De plus, la puberté apportant les premiers désirs intimes, la tentation de la fornication doit être évitée et c'est pour cela que
le Prophète (SBDSL) a conseillé de se marier jeune pour anoblir la relation amoureuse et la fonction sexuelle en les gardant dans la dignité d'un cadre légal :
Le Messager d’Allah (SBDSL) a dit : « Ô vous les jeunes ! Que celui qui est en mesure de se marier parmi vous le fasse ! C’est mieux pour le regard et plus chaste pour les parties génitales. Que celui qui ne peut se marier jeûne alors, car le jeûne lui sera un bouclier. ». (Rapporté par Boukhâry et Mouslim)

Il faut noter qu'au moyen âge en Europe lorsque les femmes atteignaient 12 ans, elles étaient considérées comme majeures, et que dans ce sens après la puberté au septième siècle en Arabie, elles étaient éligibles au mariage. En effet les sociétés de cette période historique où l'espérance de vie était courte et la vie moins complexe permettaient de devenir des parents beaucoup plus tôt qu'à notre époque.

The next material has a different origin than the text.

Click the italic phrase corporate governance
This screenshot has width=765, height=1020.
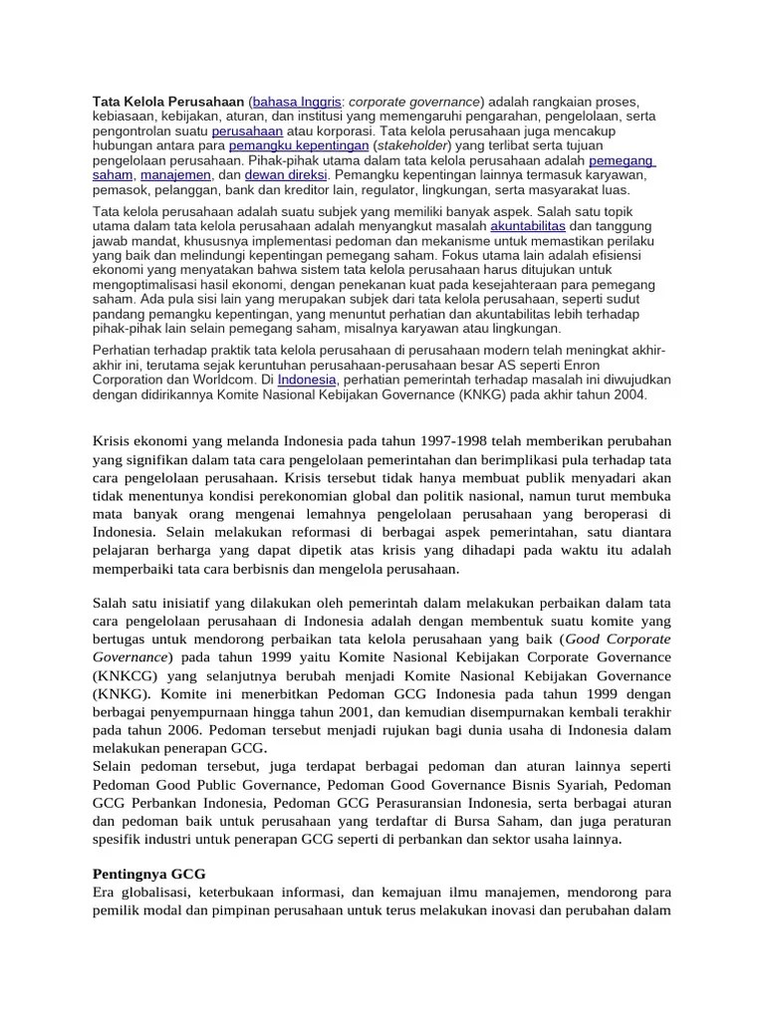(x=413, y=103)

Par ailleurs, dans certains pays musulmans l'âge de la responsabilité pénale varie de 7 ans et comme en France à 13 ans, mais que c'est logiquement à la puberté, c'est à dire à la fin de l'innocence de l'enfance, que Dieu commence à compter pour le jour du jugement universel les mauvais actes commis. Or pour montrer encore une forme de miséricorde divine concernant l'établissement de la morale il faut savoir que Dieu compte tout de même les bonnes actions dès l'âge de raison se situant aux alentours des 7 ans. Il faut noter également que l'âge du consentement pour une relation sexuelle avec un adulte est débattu en France pour l'autoriser à l'âge de 15 ans.

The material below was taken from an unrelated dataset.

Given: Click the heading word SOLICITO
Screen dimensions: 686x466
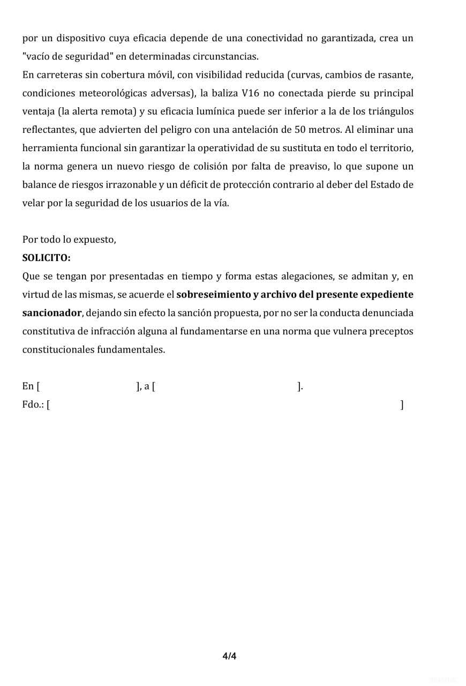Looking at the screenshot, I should click(x=46, y=258).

Alors ceux qui considèrent qu'Aïcha était une enfant quand le mariage fut consommé se trompent, car Aïcha avait dépassé sa puberté.
Enfin, une autre raison essentielle de ce mariage, c'est qu’Aïcha rapporta de nombreux hadiths. En effet, le rôle des prophètes étant d'apporter le message de Dieu aux humains, le Prophète Mouhamed (SBDSL) avait besoin de gens pour noter son enseignement et dans le cas d’Aïcha de le mémoriser beaucoup, afin de l'aider à propager le message de l'islam, surtout qu'Aïcha fut reconnue douée dès son jeune âge. Ainsi suite à la décision divine par ce rêve prémonitoire, le Prophète Mouhamed (SBDSL) put commencer à l'éduquer à partir de ses six ans, en particulier car il est prouvé scientifiquement que la forte mémorisation dans ce jeune âge utilise des zones particulières du cerveau qui ne sont actives qu'avant la puberté, et pour montrer que l'éducation religieuse peut être commencée à cet âge.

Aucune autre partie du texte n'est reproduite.